Figura 6 . Curvas estándar de RT-qPCR. PCR en tiempo real de diluciones seriadas 10 veces de pTiLV, el estándar utilizado en ambos laboratorios. A. 8 muestras de pTiLV diluidos en serie fueron probadas, de concentración conocida y correlacionadas con el número de copias TiLV / reacción. La curva estándar se generó mediante la representación de log copia número vs ciclo umbral (Ct). La pendiente =-3.462, R2 = 0.9992 y la eficacia es 94.47%. B. al igual que en A, excepto pTiLV diluidos en serie 7 (verde) las muestras fueron probadas y la tabla muestra el umbral de ciclo en el eje y y el número de copia de TiLV (cantidad) en el eje x. El y-intercepto = 32.327, pendiente =-3.292, R2 = 0.98 y el rendimiento es de 101.2%. Por ambas curvas estándares en A y B, la pendiente, la intersección y valores del coeficiente de correlación (R2) son utilizados para entender el funcionamiento del ensayo.

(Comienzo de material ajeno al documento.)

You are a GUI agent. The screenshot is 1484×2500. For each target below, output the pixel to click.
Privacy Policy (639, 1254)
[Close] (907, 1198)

Lo importante es R2 valor debe ser cercano a 1 ya que es una medida de la linealidad de la curva estándar. La pendiente se utiliza para medir la eficiencia de la PCR en la que 100% de eficiencia corresponde a una pendiente de-3.32, véase el texto principal para la ecuación y otros datos. Una reacción buena qPCR generalmente tiene una eficiencia entre 90-110% correlacionando a una pendiente de entre-3.58 y-3.10. La curva estándar se utiliza para la cuantificación absoluta de desconocido TiLV muestras positivas y determina el número exacto de TiLV copias / reacción, como es el caso de las tres muestras positivas TiLV color rojo en la B.